El pasado fin de
semana, en el curso de una expedición de cacería de elefantes en
Botsuana, el rey de España, Juan Carlos de Borbón, sufrió una fractura
de cadera. El accidente, que por ironía del azar coincidió con la fecha
en que se conmemora la República Española –derrocada por Francisco
Franco para reinstaurar la monarquía en la persona del actual huésped de
La Zarzuela–, ha desatado un avispero de comentarios críticos de
diverso signo.
Por una parte, organizaciones ambientalistas y grupos de prevención
de la crueldad contra animales censuraron a Juan Carlos por tomar parte
en actividades de esparcimiento contrarias a la corrección ecológica y
ética –por no decir política– que tiende a generalizarse en el siglo
XXI.Por la otra, el safari del rey, que se inscribe en una de las modalidades más costosas del turismo de élites, ha sido visto como un gesto de flagrante insensibilidad y de falta de solidaridad con la sociedad española, postrada por la severa crisis económica, el desempleo y la falta de recursos fiscales para cubrir necesidades apremiantes en los rubros de salud y educación. El actual no es, ciertamente, el momento más oportuno para que el jefe de Estado se gaste cerca de 60 mil dólares, el doble del promedio salarial anual de su país, en una actividad recreativa que, por lo demás, resulta cada vez menos presentable.

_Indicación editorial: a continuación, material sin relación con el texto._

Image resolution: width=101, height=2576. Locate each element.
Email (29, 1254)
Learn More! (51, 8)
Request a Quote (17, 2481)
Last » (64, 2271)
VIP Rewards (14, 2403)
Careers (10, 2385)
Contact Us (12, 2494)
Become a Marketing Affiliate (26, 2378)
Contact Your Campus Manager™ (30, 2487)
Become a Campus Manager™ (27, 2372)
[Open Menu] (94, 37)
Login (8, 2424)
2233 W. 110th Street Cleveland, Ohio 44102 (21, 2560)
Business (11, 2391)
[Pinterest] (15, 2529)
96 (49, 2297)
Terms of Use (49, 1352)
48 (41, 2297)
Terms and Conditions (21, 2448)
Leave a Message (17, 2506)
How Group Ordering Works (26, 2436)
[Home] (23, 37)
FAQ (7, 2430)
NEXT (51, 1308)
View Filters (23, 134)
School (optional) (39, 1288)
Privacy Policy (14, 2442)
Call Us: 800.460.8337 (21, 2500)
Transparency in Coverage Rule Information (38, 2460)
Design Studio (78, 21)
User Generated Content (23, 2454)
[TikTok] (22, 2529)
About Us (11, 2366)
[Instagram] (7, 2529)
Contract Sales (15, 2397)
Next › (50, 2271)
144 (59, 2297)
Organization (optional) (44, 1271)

Aunque, en rigor, el monarca no cometió ningún ilícito al viajar al país africano a matar elefantes, sí incurrió en un desfiguro difícilmente compatible con su investidura. Lo expuso con claridad meridiana el secretario general del Partido Socialista de Madrid (PSM, filial del PSOE), Tomás Gómez, quien exigió a Juan Carlos que elija
entre las obligaciones y las servidumbres de las responsabilidades públicas y una abdicación que le permita disfrutar de una vida diferente.

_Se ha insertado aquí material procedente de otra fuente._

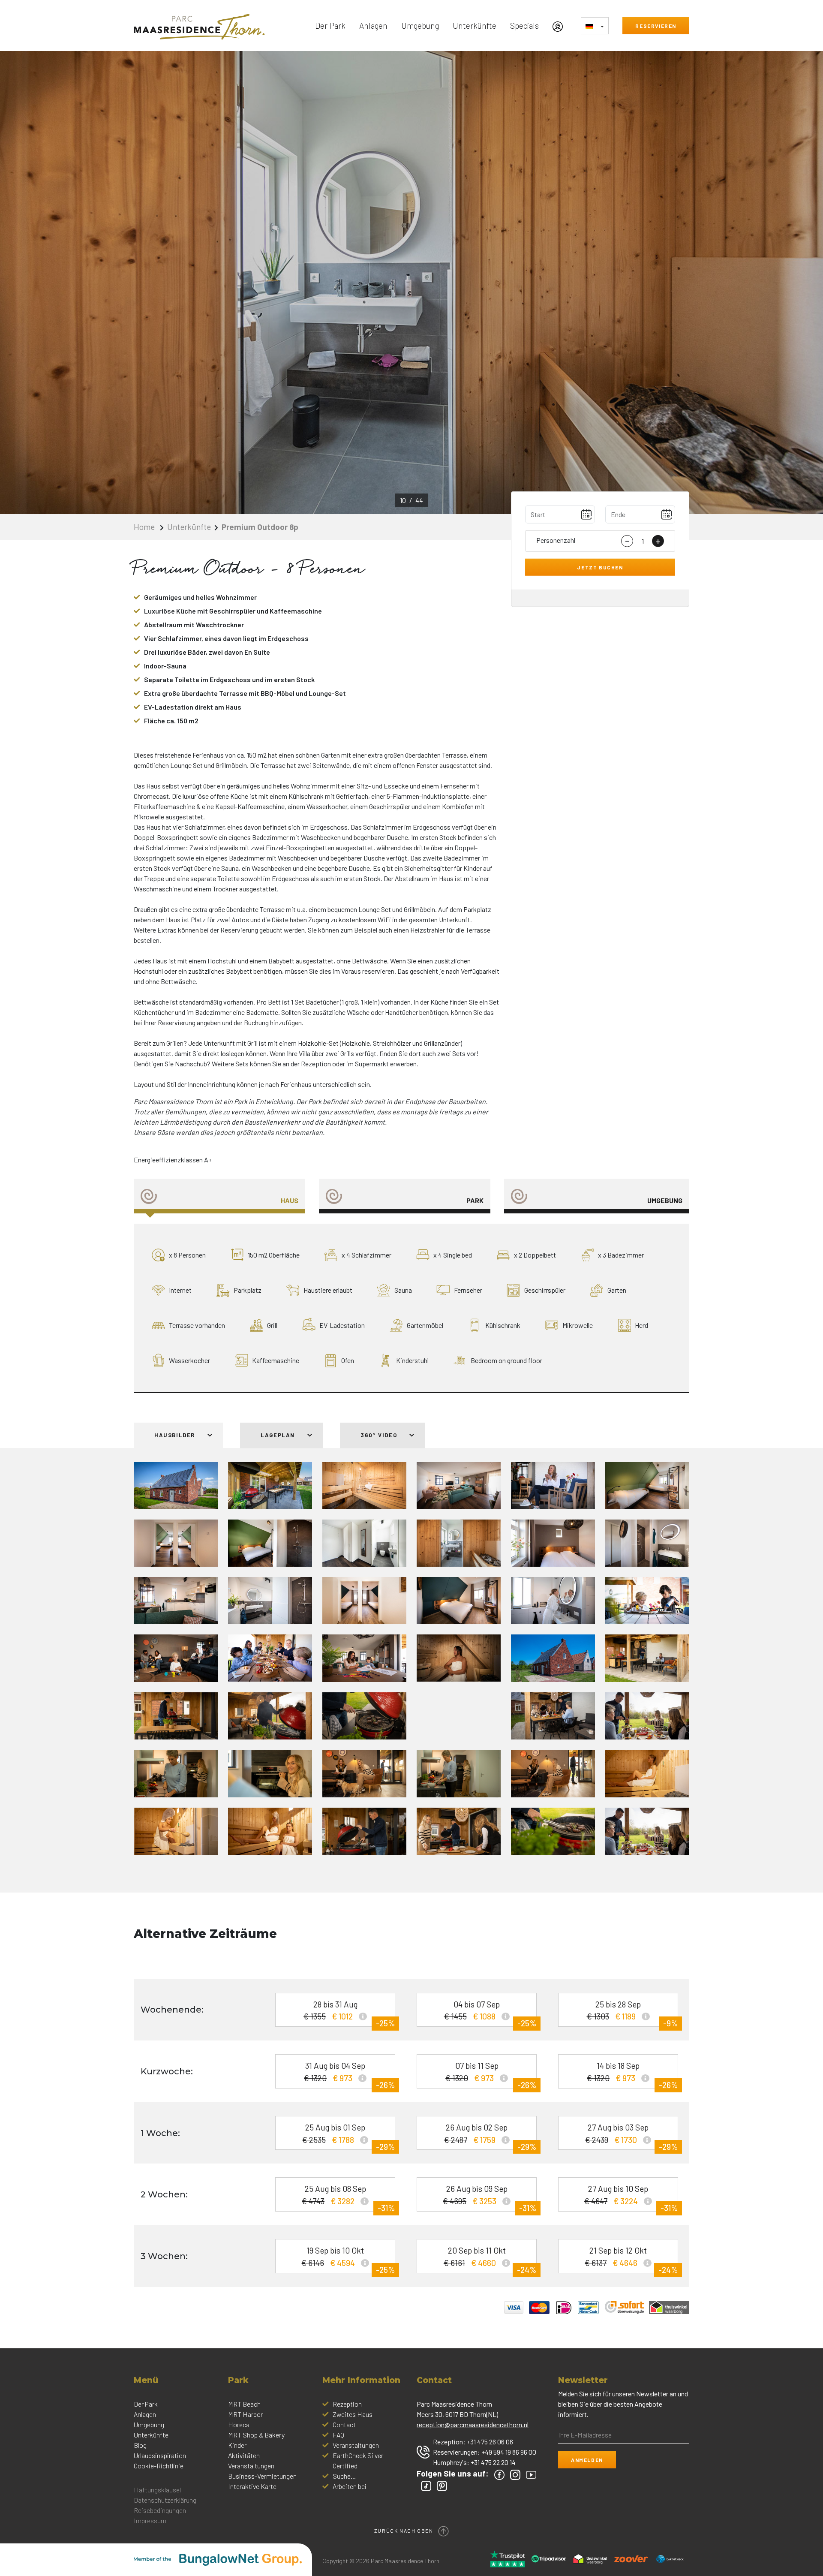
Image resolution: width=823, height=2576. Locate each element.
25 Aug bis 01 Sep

Para colmo, el infortunado episodio permitió conocer que el Palacio de La Zarzuela no informa al gobierno ni al parlamento de los viajes privados del monarca, el cual, a falta de embajada española en Botsuana, hubo de ser repatriado por la representación de Madrid en la vecina Namibia. Oficialmente, pues, el Estado español no tenía noticia del paradero de su máxima autoridad.
La evidenciada frivolidad del rey se suma a los quebrantos que ha venido experimentado la corona española a últimas fechas, particularmente el escándalo por los turbios manejos financieros de uno de sus yernos, Iñaki Urdangarín, esposo de la infanta Cristina, actualmente imputado por corrupción y desvío de fondos públicos.

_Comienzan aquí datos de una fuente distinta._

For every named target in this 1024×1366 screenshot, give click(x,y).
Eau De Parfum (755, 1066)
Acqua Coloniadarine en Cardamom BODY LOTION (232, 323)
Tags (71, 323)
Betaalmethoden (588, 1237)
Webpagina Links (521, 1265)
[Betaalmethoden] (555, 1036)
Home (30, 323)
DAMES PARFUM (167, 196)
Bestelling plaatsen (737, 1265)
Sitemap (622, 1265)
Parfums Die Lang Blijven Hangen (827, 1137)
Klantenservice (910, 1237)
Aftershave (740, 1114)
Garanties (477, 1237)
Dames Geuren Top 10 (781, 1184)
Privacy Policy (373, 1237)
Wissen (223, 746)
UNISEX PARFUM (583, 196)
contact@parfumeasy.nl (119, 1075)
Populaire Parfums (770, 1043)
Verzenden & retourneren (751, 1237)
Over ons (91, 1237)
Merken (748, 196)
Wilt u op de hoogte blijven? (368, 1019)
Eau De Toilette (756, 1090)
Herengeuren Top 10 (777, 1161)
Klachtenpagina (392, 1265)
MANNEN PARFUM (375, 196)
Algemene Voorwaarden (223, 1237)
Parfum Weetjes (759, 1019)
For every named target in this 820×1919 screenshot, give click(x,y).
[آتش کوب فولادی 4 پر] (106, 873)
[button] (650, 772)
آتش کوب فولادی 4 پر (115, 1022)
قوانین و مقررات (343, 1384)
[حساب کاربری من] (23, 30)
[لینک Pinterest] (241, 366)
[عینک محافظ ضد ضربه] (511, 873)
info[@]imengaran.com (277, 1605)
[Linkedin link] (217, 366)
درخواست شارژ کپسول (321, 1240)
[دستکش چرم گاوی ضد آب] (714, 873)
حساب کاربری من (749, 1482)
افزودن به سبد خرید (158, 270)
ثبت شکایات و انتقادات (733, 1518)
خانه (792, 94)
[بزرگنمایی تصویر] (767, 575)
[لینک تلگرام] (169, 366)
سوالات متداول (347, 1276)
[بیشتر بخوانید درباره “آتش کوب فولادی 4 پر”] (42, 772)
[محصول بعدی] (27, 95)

Éstas y otras circunstancias han reanimado el nunca superado
debate sobre la viabilidad y la pertinencia de la monarquía, institución
onerosa y caduca que, para colmo, introduce distorsiones inocultables
en la lógica democrática de la que se reclama el Estado español
contemporáneo. A guisa de ejemplo, la Constitución vigente (1978) afirma
en su artículo 14 que
los españoles son iguales ante la ley, sin que pueda prevalecer discriminación alguna por razón de nacimiento, raza, sexo, religión, opinión o cualquier otra condición o circunstancia personal o social, pero luego se contradice a sí misma: “La persona del Rey de España es inviolable y no está sujeta a responsabilidad […] La Corona de España es hereditaria en los sucesores de SM Don Juan Carlos I de Borbón” (artículo 56). Por añadidura, el Código Penal ordena la criminalización discriminatoria de cualquier
calumnia o injuriacontra la nobleza española con penas de prisión de seis meses a dos años (artículo 490.3).
En su mayoría, los segmentos progresistas peninsulares han guardado
un reconocimiento histórico a Juan Carlos de Borbón por haber permitido,
o incluso propiciado, un desmantelamiento parcial y pacífico de la
dictadura franquista, en tanto que entre los sectores conservadores se
le agradece que ese desmantelamiento haya distado mucho de ser total.
Asimismo, el lugar común histórico le atribuye un papel protagónico en
la derrota de la intentona fascista de febrero de 1981, conocida como El
Tejerazo. Investigaciones y testimonios recientes han puesto en duda,
sin embargo, el papel del rey en aquellos acontecimientos, hasta el
punto de ubicarlo no como salvador de la democracia, sino como
beneficiario, o incluso instigador, de la asonada.
Pero, incluso sin recurrir a la revisión histórica, una parte de
España, aún minoritaria al parecer, ha cambiado la percepción del rey
como pilar de la transición democrática para verlo como figura cada vez
más irascible y frívola y con creciente dificultad para encontrar un
sitio sustantivo en el siglo XXI. En lo inmediato, la lesión sufrida por
Juan Carlos de Borbón en Botsuana parece simbolizar una corona
fracturada, cuando menos en su imagen pública.